◆ EXERCISE PROMPT
Please reproduce exactly the line that carries "Task: Select the connector" and all remaining lines through the last line of the data, and write nothing else.

■ ■ ■ ■

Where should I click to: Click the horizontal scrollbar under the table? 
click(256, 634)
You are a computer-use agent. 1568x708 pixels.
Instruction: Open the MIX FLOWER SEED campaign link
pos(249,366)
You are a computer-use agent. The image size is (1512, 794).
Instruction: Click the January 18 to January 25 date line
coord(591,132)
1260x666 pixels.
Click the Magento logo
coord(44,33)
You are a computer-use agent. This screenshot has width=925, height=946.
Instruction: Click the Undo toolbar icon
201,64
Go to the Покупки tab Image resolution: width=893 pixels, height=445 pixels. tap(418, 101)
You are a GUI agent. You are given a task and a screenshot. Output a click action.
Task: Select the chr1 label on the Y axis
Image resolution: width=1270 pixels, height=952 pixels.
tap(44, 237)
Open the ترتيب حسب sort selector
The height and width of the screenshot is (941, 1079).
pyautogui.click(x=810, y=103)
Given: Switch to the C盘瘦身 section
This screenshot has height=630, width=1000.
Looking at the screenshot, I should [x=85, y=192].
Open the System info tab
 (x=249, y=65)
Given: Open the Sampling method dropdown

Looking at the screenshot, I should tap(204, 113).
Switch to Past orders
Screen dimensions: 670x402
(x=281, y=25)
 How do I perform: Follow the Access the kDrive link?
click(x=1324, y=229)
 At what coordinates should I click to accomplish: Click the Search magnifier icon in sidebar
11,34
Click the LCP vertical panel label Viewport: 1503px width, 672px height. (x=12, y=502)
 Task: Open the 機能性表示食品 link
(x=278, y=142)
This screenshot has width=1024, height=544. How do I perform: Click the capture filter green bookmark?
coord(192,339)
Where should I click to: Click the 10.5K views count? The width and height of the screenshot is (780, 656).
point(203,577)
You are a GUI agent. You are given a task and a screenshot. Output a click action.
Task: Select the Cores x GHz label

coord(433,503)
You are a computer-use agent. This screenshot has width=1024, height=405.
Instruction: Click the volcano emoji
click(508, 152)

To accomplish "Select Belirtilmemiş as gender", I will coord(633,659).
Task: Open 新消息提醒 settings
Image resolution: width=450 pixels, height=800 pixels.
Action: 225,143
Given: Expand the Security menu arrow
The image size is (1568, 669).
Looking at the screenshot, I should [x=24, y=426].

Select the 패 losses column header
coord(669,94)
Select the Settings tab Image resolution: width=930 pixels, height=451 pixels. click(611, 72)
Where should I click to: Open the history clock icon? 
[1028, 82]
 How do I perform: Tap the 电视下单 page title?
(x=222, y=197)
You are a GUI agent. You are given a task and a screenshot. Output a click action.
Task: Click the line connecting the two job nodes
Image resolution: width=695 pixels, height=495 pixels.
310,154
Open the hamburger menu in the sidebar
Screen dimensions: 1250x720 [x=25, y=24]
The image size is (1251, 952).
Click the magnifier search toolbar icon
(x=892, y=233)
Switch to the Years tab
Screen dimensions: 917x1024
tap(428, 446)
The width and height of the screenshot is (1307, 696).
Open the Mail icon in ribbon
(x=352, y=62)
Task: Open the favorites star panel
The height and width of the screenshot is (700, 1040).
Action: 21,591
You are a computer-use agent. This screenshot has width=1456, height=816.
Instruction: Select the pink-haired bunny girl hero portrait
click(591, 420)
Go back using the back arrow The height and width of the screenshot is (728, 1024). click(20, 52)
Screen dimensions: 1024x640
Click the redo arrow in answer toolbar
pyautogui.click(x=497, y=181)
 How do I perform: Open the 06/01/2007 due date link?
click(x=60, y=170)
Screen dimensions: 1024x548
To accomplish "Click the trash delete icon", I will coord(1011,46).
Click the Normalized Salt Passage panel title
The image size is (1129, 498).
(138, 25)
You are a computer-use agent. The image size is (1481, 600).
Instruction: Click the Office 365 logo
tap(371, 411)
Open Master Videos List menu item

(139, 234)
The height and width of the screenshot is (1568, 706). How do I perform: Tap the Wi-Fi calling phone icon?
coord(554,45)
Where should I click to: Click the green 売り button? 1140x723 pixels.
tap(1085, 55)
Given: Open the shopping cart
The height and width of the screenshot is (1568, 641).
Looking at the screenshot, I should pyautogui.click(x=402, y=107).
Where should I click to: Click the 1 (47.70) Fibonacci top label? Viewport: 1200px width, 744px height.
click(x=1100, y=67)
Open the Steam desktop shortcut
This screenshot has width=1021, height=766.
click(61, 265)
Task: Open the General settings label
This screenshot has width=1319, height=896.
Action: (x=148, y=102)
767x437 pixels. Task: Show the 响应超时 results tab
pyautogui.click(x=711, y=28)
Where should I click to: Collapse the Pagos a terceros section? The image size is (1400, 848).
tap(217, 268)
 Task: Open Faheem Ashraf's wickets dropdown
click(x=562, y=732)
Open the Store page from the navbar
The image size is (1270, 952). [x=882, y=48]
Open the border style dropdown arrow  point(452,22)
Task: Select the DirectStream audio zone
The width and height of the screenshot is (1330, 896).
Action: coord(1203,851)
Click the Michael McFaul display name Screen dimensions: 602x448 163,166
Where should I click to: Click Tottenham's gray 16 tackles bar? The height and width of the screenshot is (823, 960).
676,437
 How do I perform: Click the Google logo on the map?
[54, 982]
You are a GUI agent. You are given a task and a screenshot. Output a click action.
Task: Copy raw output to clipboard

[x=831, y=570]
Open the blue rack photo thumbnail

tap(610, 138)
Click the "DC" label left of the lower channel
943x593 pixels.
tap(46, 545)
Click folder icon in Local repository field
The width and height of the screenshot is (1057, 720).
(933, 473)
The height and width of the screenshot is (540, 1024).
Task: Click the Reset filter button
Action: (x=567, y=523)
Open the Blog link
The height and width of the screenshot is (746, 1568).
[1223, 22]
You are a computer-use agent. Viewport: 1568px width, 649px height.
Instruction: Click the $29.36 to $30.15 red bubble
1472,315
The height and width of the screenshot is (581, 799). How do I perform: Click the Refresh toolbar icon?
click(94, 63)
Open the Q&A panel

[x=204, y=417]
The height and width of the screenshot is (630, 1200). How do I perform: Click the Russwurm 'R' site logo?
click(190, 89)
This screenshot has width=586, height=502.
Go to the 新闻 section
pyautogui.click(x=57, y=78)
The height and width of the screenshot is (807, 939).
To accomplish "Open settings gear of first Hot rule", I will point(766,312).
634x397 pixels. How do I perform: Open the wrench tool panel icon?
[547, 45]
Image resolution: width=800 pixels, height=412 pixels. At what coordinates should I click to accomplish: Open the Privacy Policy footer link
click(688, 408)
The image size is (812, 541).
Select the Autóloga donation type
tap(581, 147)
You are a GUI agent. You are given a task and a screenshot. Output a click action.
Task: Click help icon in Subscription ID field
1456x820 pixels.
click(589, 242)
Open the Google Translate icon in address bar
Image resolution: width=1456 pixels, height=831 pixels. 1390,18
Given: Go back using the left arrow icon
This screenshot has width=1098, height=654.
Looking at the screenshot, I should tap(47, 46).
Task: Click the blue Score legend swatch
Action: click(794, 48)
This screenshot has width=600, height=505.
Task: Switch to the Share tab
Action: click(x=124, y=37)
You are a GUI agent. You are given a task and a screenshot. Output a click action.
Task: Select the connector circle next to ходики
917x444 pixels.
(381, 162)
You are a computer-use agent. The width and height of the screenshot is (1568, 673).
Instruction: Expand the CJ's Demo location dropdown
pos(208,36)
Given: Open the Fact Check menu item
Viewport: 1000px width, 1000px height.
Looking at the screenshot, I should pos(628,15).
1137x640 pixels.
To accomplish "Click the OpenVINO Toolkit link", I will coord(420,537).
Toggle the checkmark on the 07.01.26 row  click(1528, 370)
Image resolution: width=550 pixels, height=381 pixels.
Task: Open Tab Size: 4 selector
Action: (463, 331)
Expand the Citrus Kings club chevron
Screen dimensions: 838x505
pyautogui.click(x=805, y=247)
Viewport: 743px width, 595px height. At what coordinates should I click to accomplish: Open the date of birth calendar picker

■ ■ ■ ■

◆ PROBLEM SOLUTION
Task: Select the connector circle next to ходики
917x444 pixels.
(381, 162)
You are a computer-use agent. The width and height of the screenshot is (1568, 673).
Instruction: Expand the CJ's Demo location dropdown
pos(208,36)
Given: Open the Fact Check menu item
Viewport: 1000px width, 1000px height.
Looking at the screenshot, I should pos(628,15).
1137x640 pixels.
To accomplish "Click the OpenVINO Toolkit link", I will coord(420,537).
Toggle the checkmark on the 07.01.26 row  click(1528, 370)
Image resolution: width=550 pixels, height=381 pixels.
Task: Open Tab Size: 4 selector
Action: (463, 331)
Expand the Citrus Kings club chevron
Screen dimensions: 838x505
pyautogui.click(x=805, y=247)
Viewport: 743px width, 595px height. At what coordinates should I click to accomplish: Open the date of birth calendar picker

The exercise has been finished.